TEXT SECTION >>
◇ ◇ ◇ ◇
Sunday 3 April 2011

The Lady Vanishes (1938) gives away the ending WARNING!




Alfred Hithcock's penultimate film prior to departing for Hollywood. According to Wikipedia, it was the success of this film that got him the invitation to go to Hollywood. Films prior to this had not been hits. Michael Redgrave was every bit the great actor his notoreity suggests. ANd Margaret Lockwood was just beautiful. All the female actresses played at this one pitch, however she did it very well indeed. The story holds up too in a way. Despite being a very old and outdated filming process, with models and studios very very obvious, it was entertaining and gripping. I didn't know the story but of course it's a familiar theme I think that has been stolen in many great movies since. James Bond comes to mind. I think a film I read about recently made reference to it as well.
Hitchcock was a great film maker and I think it trul showed in this good old black and white classic. A good afternoons watch. Apparently, this Michael Redgrave's first film, made him an internatonal star. (I could see how Joly resembles him - the gene is strong in the Redgraves).

Plot
In Bandrika, a fictional country in an "uncivilised" region of immediately pre-World War II Central Europe, a motley group of travellers eager to return to England is delayed by an avalanche that has blocked the railway tracks. Among the train's passengers are Gilbert (Michael Redgrave), a young musicologist who has been studying the folk songs of the region, Iris (Margaret Lockwood), a young woman of independent means who has spent a holiday with some friends, but is now returning home to get married, and Miss Froy (May Whitty), an elderly lady who has worked some years abroad as a governess.
When the train resumes its journey, Iris and Miss Froy become acquainted, while the remaining passengers in the compartment appear not to understand a word of English. Iris lapses into unconsciousness, the result of an earlier encounter with a falling flowerpot meant for Miss Froy. When Iris reawakens, the governess has vanished, and she is shocked to learn that the other passengers claim Miss Froy never existed. The other English travelers deny ever seeing her, for their own reasons.
Fellow passenger Doctor Egon Hartz (Paul Lukas) convinces everyone that she must be hallucinating due to her accident. Undaunted, Iris starts to investigate, joined only by a skeptical Gilbert, with whom she eventually falls in love. They discover that Miss Froy is being held prisoner in a sealed-off compartment supposedly occupied by a seriously ill patient being transported to an operation. They manage to free her, but the train is diverted to a side track, where a shootout ensues. Miss Froy intimates to Gilbert and Iris that she is in fact a British spy assigned to deliver some vital information (the famous Hitchcock MacGuffin) to the Foreign Office in London; after entrusting her message, encoded in a folk song – sung earlier by a balladeer, who is strangled in the first violence of the film – to Gilbert, she flees under cover of the shootout.
After managing to restart the train and escape, Gilbert and Iris return to London. At the Foreign Office, Gilbert, driven to joyful distraction when Iris accepts his marriage proposal, forgets the tune. Just as it appears the message has been lost, the coded folk song is heard in the background. Fortunately, Miss Froy has also made good her escape and is seen playing the song on a piano.
◇ ◇ ◇ ◇
DATA SECTION >>
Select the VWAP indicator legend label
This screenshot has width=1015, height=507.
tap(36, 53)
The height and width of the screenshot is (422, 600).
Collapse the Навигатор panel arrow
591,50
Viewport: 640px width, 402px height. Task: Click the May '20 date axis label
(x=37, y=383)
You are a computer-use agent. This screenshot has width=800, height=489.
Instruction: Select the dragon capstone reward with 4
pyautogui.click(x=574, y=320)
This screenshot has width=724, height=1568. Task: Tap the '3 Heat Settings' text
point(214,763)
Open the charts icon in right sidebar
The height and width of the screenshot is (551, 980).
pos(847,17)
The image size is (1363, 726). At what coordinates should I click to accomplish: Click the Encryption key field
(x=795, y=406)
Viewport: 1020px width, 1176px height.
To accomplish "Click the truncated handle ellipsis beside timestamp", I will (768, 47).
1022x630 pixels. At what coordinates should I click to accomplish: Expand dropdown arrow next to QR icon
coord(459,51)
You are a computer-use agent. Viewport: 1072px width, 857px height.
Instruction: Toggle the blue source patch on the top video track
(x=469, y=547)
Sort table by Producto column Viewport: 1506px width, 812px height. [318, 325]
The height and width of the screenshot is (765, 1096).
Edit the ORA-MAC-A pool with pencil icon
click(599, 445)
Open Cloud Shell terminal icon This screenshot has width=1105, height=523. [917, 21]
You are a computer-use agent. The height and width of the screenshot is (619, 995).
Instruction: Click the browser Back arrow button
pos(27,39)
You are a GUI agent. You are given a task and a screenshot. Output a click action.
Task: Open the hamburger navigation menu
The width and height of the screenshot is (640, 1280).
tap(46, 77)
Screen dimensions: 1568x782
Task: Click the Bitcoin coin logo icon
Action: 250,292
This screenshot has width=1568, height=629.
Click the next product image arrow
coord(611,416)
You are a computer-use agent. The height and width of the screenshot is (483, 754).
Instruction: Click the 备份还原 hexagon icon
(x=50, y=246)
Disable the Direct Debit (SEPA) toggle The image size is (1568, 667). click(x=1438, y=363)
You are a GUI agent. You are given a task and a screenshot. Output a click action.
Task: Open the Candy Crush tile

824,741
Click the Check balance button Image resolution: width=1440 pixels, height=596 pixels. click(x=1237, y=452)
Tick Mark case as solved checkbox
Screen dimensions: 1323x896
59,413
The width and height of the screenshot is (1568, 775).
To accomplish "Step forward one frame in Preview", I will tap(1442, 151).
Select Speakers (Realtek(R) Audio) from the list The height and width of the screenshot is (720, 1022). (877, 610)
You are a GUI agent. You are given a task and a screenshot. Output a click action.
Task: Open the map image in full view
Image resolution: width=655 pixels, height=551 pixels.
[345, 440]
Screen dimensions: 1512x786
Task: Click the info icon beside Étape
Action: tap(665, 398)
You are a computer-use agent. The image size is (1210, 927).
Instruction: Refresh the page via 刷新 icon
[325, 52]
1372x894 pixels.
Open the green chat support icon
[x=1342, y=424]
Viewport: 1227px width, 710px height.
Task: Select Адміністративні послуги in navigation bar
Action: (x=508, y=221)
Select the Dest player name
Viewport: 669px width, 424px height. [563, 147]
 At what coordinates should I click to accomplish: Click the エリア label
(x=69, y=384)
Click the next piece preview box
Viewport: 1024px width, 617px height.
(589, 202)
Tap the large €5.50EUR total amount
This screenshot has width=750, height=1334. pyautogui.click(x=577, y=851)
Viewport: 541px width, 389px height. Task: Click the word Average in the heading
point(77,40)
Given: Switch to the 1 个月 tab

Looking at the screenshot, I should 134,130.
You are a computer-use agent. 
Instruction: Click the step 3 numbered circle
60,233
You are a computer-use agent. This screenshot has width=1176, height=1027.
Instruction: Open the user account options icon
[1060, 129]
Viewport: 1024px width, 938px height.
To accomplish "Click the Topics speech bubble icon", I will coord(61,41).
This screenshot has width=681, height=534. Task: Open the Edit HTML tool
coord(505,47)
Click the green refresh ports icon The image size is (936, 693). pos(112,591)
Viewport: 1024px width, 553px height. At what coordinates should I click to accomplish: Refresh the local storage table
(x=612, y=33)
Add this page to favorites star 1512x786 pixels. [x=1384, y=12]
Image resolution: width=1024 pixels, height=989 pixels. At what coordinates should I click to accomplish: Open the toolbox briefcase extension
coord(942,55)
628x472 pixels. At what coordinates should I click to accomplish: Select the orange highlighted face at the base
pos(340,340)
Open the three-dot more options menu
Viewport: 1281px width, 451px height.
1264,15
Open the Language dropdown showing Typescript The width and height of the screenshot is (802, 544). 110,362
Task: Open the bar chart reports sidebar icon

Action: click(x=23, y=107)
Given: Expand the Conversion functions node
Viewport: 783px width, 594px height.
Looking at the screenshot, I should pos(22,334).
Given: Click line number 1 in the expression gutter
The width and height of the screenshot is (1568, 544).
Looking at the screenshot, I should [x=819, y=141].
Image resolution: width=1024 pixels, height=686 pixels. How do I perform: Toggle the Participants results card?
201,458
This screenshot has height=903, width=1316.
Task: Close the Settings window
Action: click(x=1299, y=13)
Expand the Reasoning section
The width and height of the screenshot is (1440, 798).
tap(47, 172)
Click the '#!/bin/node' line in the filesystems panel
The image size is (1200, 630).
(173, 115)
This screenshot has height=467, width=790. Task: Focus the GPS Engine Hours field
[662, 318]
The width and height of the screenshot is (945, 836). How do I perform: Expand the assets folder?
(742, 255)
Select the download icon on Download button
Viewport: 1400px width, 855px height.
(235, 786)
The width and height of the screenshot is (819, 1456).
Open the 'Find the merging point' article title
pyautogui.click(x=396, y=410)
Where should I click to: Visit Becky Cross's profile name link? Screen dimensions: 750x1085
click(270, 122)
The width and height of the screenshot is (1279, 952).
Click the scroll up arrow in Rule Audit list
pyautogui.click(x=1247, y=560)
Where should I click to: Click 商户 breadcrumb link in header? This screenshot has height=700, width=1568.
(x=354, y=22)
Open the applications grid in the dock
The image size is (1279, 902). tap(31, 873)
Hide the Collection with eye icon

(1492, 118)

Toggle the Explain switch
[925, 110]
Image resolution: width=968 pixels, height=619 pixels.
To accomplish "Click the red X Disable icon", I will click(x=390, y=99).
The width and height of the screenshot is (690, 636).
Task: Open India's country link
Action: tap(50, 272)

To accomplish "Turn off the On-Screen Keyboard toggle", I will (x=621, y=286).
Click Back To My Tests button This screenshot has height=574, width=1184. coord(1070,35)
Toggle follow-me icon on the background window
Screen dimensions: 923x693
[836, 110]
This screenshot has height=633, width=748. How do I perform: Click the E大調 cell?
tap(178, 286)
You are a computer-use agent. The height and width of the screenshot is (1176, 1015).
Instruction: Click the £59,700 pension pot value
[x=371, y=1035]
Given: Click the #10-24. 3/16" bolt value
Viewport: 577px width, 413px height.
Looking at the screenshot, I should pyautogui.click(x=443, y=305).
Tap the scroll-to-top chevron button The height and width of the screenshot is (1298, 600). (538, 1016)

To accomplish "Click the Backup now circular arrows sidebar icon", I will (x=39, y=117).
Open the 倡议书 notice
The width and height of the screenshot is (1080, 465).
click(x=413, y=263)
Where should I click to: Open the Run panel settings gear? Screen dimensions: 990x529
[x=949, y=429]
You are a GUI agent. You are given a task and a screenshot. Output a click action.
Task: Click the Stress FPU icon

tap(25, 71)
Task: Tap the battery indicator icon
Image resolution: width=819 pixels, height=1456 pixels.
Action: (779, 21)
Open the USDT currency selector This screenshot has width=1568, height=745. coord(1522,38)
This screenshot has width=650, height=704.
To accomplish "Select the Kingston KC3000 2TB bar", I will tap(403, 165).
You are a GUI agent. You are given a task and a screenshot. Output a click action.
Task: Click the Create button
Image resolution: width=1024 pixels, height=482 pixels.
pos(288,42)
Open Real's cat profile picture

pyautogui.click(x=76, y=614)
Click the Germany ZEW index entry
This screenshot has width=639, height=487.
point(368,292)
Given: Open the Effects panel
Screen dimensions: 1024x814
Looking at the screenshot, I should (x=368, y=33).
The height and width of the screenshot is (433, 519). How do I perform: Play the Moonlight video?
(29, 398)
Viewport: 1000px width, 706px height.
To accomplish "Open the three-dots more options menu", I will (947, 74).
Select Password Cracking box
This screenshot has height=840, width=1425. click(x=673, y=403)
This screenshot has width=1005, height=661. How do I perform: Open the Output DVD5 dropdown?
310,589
◇ ◇ ◇ ◇
INSTRUCTIONS FOR THE TASK >>
Answer these questions using the review of The Lady Vanishes.
1. What did the success of this film bring Hitchcock, according to the review?
2. What had Gilbert been studying in Bandrika?
3. What is Miss Froy seen doing in the final scene?

WRITTEN SOLUTION >>
1. It got him an invitation to go to Hollywood.
2. He had been studying the folk songs of the region.
3. She is seen playing the coded folk song on a piano.